● Short task
Rewrite all of the data below with every "Screen dimensions" swapped for "Display size", leaving everything else unchanged.

● Dataset
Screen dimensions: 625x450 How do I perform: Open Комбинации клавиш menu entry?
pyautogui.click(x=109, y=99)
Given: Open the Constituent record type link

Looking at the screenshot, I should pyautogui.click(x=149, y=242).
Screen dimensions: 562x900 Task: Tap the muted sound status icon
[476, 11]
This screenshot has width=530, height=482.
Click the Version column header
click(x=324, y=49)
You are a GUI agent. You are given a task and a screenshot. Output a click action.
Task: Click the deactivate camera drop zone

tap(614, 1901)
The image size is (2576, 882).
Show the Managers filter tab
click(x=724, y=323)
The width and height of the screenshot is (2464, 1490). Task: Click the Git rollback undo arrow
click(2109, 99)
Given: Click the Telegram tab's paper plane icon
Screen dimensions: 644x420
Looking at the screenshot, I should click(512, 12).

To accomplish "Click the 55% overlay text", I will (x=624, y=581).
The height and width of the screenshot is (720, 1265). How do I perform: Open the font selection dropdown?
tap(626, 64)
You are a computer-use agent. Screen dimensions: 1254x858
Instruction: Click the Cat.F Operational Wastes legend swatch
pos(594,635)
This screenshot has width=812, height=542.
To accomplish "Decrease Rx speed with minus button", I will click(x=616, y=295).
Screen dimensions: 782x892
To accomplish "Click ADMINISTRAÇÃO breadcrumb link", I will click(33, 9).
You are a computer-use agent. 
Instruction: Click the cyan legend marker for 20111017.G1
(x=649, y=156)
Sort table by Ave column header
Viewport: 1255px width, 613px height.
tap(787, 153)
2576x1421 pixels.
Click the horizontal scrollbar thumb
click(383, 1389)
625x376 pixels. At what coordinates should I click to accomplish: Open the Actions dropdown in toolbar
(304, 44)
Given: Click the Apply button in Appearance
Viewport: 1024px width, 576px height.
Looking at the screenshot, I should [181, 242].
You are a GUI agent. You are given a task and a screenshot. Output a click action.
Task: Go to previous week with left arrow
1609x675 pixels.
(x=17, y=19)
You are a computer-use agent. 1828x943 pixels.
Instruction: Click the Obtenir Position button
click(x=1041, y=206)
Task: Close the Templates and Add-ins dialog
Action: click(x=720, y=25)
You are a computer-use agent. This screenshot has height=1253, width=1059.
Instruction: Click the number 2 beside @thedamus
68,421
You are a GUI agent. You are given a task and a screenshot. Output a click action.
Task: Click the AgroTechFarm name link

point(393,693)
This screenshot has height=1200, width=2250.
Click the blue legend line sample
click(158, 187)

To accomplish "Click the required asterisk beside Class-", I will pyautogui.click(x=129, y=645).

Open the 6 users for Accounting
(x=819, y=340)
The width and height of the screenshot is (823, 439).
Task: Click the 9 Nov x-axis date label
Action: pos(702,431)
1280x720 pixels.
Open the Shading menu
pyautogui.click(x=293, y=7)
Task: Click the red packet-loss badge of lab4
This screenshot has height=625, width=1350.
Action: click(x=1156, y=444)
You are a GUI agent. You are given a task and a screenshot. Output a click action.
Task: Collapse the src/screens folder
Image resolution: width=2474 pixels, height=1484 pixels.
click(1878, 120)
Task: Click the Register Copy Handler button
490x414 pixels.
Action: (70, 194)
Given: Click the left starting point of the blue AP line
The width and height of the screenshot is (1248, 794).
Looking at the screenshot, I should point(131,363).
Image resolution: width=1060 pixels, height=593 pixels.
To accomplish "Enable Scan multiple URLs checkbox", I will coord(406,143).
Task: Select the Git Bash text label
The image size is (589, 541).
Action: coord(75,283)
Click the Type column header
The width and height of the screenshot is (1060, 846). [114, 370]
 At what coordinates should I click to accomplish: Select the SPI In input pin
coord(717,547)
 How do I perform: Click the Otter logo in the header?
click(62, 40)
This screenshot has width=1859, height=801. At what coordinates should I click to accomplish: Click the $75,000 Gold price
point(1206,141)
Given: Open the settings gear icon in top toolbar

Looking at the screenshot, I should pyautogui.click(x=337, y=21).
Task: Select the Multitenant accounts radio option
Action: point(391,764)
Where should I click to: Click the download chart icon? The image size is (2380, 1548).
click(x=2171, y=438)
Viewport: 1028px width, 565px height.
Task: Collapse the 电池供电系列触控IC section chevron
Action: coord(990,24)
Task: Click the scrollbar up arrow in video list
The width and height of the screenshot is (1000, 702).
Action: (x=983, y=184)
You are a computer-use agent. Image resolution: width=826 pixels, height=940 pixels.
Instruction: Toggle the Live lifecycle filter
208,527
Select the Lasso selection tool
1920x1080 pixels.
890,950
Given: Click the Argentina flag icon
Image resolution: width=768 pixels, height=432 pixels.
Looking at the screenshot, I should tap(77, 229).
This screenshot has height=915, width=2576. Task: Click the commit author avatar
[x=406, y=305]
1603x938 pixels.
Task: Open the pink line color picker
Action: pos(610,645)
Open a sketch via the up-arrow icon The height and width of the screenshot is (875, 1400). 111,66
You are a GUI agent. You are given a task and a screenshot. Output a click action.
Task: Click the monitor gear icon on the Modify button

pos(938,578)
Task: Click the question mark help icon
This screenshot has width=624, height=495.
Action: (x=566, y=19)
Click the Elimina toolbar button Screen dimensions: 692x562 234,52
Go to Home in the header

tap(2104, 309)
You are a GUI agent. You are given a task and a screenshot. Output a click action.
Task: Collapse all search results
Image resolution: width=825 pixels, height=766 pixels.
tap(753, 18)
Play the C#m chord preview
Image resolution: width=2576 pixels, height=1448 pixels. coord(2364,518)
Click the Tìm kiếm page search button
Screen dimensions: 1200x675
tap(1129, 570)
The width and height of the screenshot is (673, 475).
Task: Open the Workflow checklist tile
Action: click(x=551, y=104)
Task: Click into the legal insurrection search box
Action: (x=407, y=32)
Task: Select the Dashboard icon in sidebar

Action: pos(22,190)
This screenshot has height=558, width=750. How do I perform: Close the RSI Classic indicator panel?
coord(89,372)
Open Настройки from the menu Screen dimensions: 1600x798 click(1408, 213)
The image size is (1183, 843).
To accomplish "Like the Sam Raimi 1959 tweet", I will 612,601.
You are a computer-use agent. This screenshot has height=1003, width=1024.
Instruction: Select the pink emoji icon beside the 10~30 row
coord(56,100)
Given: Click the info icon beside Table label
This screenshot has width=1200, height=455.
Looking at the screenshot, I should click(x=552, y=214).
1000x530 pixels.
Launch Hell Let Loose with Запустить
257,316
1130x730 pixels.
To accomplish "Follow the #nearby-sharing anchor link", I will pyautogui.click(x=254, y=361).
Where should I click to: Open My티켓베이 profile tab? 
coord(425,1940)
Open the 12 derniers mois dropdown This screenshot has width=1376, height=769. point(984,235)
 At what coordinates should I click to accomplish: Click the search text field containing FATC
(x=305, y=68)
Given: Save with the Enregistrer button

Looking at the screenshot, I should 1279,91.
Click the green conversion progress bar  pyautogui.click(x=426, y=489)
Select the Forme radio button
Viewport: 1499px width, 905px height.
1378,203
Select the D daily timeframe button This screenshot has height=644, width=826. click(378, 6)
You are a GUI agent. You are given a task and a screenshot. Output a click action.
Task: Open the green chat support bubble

● Response to the exercise
Display size: 625x450 How do I perform: Open Комбинации клавиш menu entry?
pyautogui.click(x=109, y=99)
Given: Open the Constituent record type link

Looking at the screenshot, I should pyautogui.click(x=149, y=242).
Display size: 562x900 Task: Tap the muted sound status icon
[476, 11]
This screenshot has width=530, height=482.
Click the Version column header
click(x=324, y=49)
You are a GUI agent. You are given a task and a screenshot. Output a click action.
Task: Click the deactivate camera drop zone

tap(614, 1901)
The image size is (2576, 882).
Show the Managers filter tab
click(x=724, y=323)
The width and height of the screenshot is (2464, 1490). Task: Click the Git rollback undo arrow
click(2109, 99)
Given: Click the Telegram tab's paper plane icon
Display size: 644x420
Looking at the screenshot, I should click(512, 12).

To accomplish "Click the 55% overlay text", I will (x=624, y=581).
The height and width of the screenshot is (720, 1265). How do I perform: Open the font selection dropdown?
tap(626, 64)
You are a computer-use agent. Display size: 1254x858
Instruction: Click the Cat.F Operational Wastes legend swatch
pos(594,635)
This screenshot has width=812, height=542.
To accomplish "Decrease Rx speed with minus button", I will click(x=616, y=295).
Display size: 782x892
To accomplish "Click ADMINISTRAÇÃO breadcrumb link", I will click(33, 9).
You are a computer-use agent. 
Instruction: Click the cyan legend marker for 20111017.G1
(x=649, y=156)
Sort table by Ave column header
Viewport: 1255px width, 613px height.
tap(787, 153)
2576x1421 pixels.
Click the horizontal scrollbar thumb
click(383, 1389)
625x376 pixels. At what coordinates should I click to accomplish: Open the Actions dropdown in toolbar
(304, 44)
Given: Click the Apply button in Appearance
Viewport: 1024px width, 576px height.
Looking at the screenshot, I should [181, 242].
You are a GUI agent. You are given a task and a screenshot. Output a click action.
Task: Go to previous week with left arrow
1609x675 pixels.
(x=17, y=19)
You are a computer-use agent. 1828x943 pixels.
Instruction: Click the Obtenir Position button
click(x=1041, y=206)
Task: Close the Templates and Add-ins dialog
Action: click(x=720, y=25)
You are a computer-use agent. This screenshot has height=1253, width=1059.
Instruction: Click the number 2 beside @thedamus
68,421
You are a GUI agent. You are given a task and a screenshot. Output a click action.
Task: Click the AgroTechFarm name link

point(393,693)
This screenshot has height=1200, width=2250.
Click the blue legend line sample
click(158, 187)

To accomplish "Click the required asterisk beside Class-", I will pyautogui.click(x=129, y=645).

Open the 6 users for Accounting
(x=819, y=340)
The width and height of the screenshot is (823, 439).
Task: Click the 9 Nov x-axis date label
Action: pos(702,431)
1280x720 pixels.
Open the Shading menu
pyautogui.click(x=293, y=7)
Task: Click the red packet-loss badge of lab4
This screenshot has height=625, width=1350.
Action: click(x=1156, y=444)
You are a GUI agent. You are given a task and a screenshot. Output a click action.
Task: Collapse the src/screens folder
Image resolution: width=2474 pixels, height=1484 pixels.
click(1878, 120)
Task: Click the Register Copy Handler button
490x414 pixels.
Action: (70, 194)
Given: Click the left starting point of the blue AP line
The width and height of the screenshot is (1248, 794).
Looking at the screenshot, I should point(131,363).
Image resolution: width=1060 pixels, height=593 pixels.
To accomplish "Enable Scan multiple URLs checkbox", I will coord(406,143).
Task: Select the Git Bash text label
The image size is (589, 541).
Action: coord(75,283)
Click the Type column header
The width and height of the screenshot is (1060, 846). [114, 370]
 At what coordinates should I click to accomplish: Select the SPI In input pin
coord(717,547)
 How do I perform: Click the Otter logo in the header?
click(62, 40)
This screenshot has width=1859, height=801. At what coordinates should I click to accomplish: Click the $75,000 Gold price
point(1206,141)
Given: Open the settings gear icon in top toolbar

Looking at the screenshot, I should pyautogui.click(x=337, y=21).
Task: Select the Multitenant accounts radio option
Action: point(391,764)
Where should I click to: Click the download chart icon? The image size is (2380, 1548).
click(x=2171, y=438)
Viewport: 1028px width, 565px height.
Task: Collapse the 电池供电系列触控IC section chevron
Action: coord(990,24)
Task: Click the scrollbar up arrow in video list
The width and height of the screenshot is (1000, 702).
Action: (x=983, y=184)
You are a computer-use agent. Image resolution: width=826 pixels, height=940 pixels.
Instruction: Toggle the Live lifecycle filter
208,527
Select the Lasso selection tool
1920x1080 pixels.
890,950
Given: Click the Argentina flag icon
Image resolution: width=768 pixels, height=432 pixels.
Looking at the screenshot, I should tap(77, 229).
This screenshot has height=915, width=2576. Task: Click the commit author avatar
[x=406, y=305]
1603x938 pixels.
Task: Open the pink line color picker
Action: pos(610,645)
Open a sketch via the up-arrow icon The height and width of the screenshot is (875, 1400). 111,66
You are a GUI agent. You are given a task and a screenshot. Output a click action.
Task: Click the monitor gear icon on the Modify button

pos(938,578)
Task: Click the question mark help icon
This screenshot has width=624, height=495.
Action: (x=566, y=19)
Click the Elimina toolbar button Display size: 692x562 234,52
Go to Home in the header

tap(2104, 309)
You are a GUI agent. You are given a task and a screenshot. Output a click action.
Task: Collapse all search results
Image resolution: width=825 pixels, height=766 pixels.
tap(753, 18)
Play the C#m chord preview
Image resolution: width=2576 pixels, height=1448 pixels. coord(2364,518)
Click the Tìm kiếm page search button
Display size: 1200x675
tap(1129, 570)
The width and height of the screenshot is (673, 475).
Task: Open the Workflow checklist tile
Action: click(x=551, y=104)
Task: Click into the legal insurrection search box
Action: (x=407, y=32)
Task: Select the Dashboard icon in sidebar

Action: pos(22,190)
This screenshot has height=558, width=750. How do I perform: Close the RSI Classic indicator panel?
coord(89,372)
Open Настройки from the menu Display size: 1600x798 click(1408, 213)
The image size is (1183, 843).
To accomplish "Like the Sam Raimi 1959 tweet", I will 612,601.
You are a computer-use agent. This screenshot has height=1003, width=1024.
Instruction: Select the pink emoji icon beside the 10~30 row
coord(56,100)
Given: Click the info icon beside Table label
This screenshot has width=1200, height=455.
Looking at the screenshot, I should click(x=552, y=214).
1000x530 pixels.
Launch Hell Let Loose with Запустить
257,316
1130x730 pixels.
To accomplish "Follow the #nearby-sharing anchor link", I will pyautogui.click(x=254, y=361).
Where should I click to: Open My티켓베이 profile tab? 
coord(425,1940)
Open the 12 derniers mois dropdown This screenshot has width=1376, height=769. point(984,235)
 At what coordinates should I click to accomplish: Click the search text field containing FATC
(x=305, y=68)
Given: Save with the Enregistrer button

Looking at the screenshot, I should 1279,91.
Click the green conversion progress bar  pyautogui.click(x=426, y=489)
Select the Forme radio button
Viewport: 1499px width, 905px height.
1378,203
Select the D daily timeframe button This screenshot has height=644, width=826. click(378, 6)
You are a GUI agent. You are given a task and a screenshot. Output a click action.
Task: Open the green chat support bubble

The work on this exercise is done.